RECORD low interest rates and much-improved agricultural earnings in many parts of the sector have finally started reducing Australia’s big farm debt burden.  About 40 per cent of broadacre and dairy farmers were able to prune back their overall debt load last financial year, reducing the nation’s total rural borrowings to about $68.5 billion – down from almost $75b at the start of the decade.

The Australian Bureau of Agricultural Resource Economics and Sciences (ABARES) says the number of farms with the sector’s biggest debt burden (paying out more than 15pc of their total farm receipts on interest payments) has fallen from 25pc in 2007 to an expected 9pc this financial year.  That’s a historic low, according to ABARES economist and farm performance specialist Peter Gooday.

He told last week’s Outlook 2016 while total rural debt was only shrinking gradually, the combination of better crop and livestock earnings and low interest rates meant the proportion of broadacre enterprises with less than 70pc equity in their farms was likely to be down to 4pc this financial year.

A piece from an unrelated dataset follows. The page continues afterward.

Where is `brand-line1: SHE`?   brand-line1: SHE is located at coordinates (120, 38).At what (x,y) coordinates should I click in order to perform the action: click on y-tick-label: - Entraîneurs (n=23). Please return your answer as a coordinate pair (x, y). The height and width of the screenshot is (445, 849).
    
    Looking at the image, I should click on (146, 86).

In the beef industry, where average debt servicing commitments across all producers hit the historic high of 16pc about 10 years ago, the proportion diverting more than 15pc of their receipts to pay interest charges was likely to be down to 9pc in 2015-16 – comfortably below the 11pc average of the past two decades.

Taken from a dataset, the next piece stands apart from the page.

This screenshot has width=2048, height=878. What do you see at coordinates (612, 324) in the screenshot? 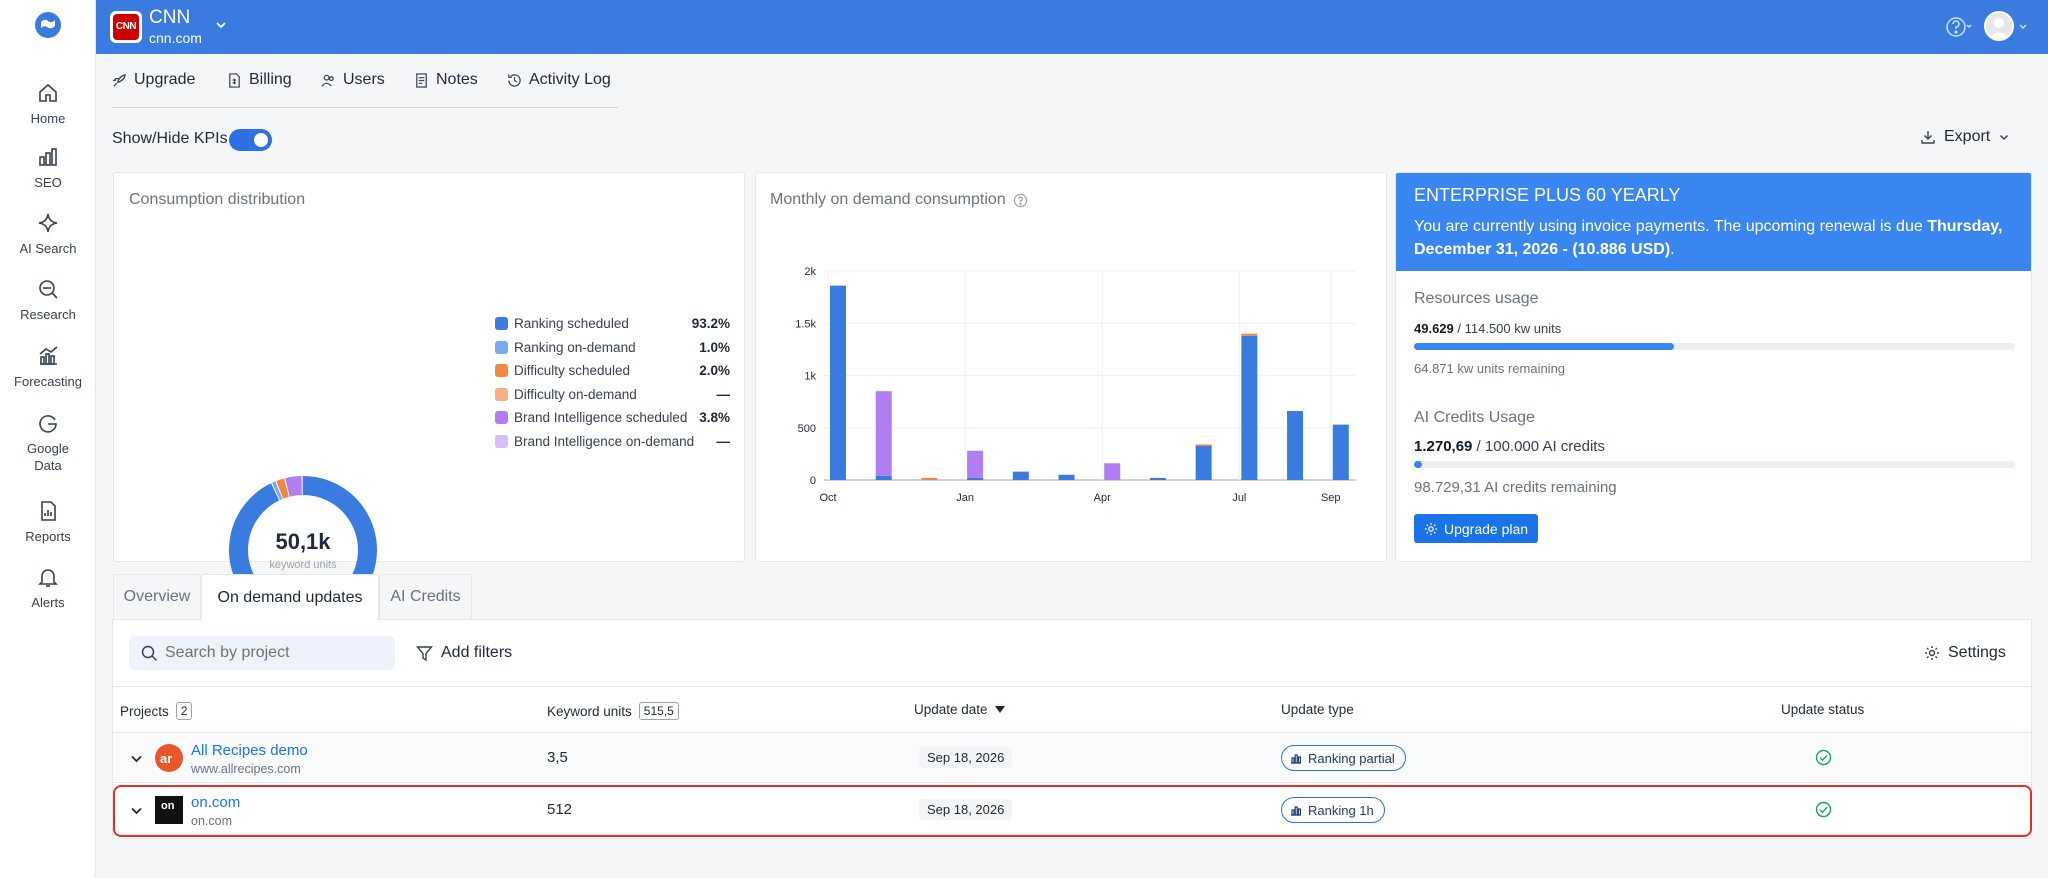
I see `legend-item: Ranking scheduled 93.2%` at bounding box center [612, 324].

For the sheep, grain and dairy sectors the national figure is down to 7pc.

Admitting it was difficult to describe an “average” farm operation in Australia and make averages apply to all, Mr Gooday noted debt servicing was clearly still hard in different regions, particularly where seasons had been poor for extended times.

South Australian broadacre farms have the lowest ratio of average interest payments to farm receipts, predicted to be about 5pc this financial year, followed by West Australians (6pc), and NSW and Victorian producers (7pc).

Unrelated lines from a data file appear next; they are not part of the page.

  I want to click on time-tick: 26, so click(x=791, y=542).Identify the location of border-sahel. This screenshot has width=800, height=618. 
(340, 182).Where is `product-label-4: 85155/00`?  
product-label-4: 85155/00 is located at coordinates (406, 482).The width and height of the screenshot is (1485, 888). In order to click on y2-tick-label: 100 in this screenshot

However, while debt repayments are generally less stressful to farm budgets these days and 40pc of broadacre farmers cut their total debts by an average 14pc last financial year, (particularly in pastoral regions), national average broadacre enterprise debt actually grew 4pc to almost $507,000.

Dairy farm debt averaged $888,200 in 2014-15 – up 2pc.

Drought was a notable reason for some farm loans growing, with an average 27pc lift in borrowings attributed to about 35pc of farms in drought, notably in Queensland, North West NSW and the Victorian Wimmera.  Among farms not in drought, debt has been rising, too.

About 23pc of farms experiencing reasonable seasons lifted average borrowings by more than a quarter in 2013-14, mostly to fund land purchases (33pc) and machinery (16pc), although only 1pc went towards buying livestock purchases.

Meanwhile, the productivity of larger farms also correlates with borrowing and investment patterns.  ABARES reported the largest 10pc of farm enterprises produced 48pc of Australia’s total broadacre output in 2013-14, but they also had the lowest equity in their business – 79pc.  About 80pc of all investment in agriculture was made by the top 20pc of broadacre producers.

The top 10pc made 56pc of net capital additions, while the smallest 10pc of farms accounted for just 1pc of investment.  About 50pc of Australian farms produce just 11pc of broadacre output, but they enjoy a fairly healthy equity ratio averaging about 94.5pc.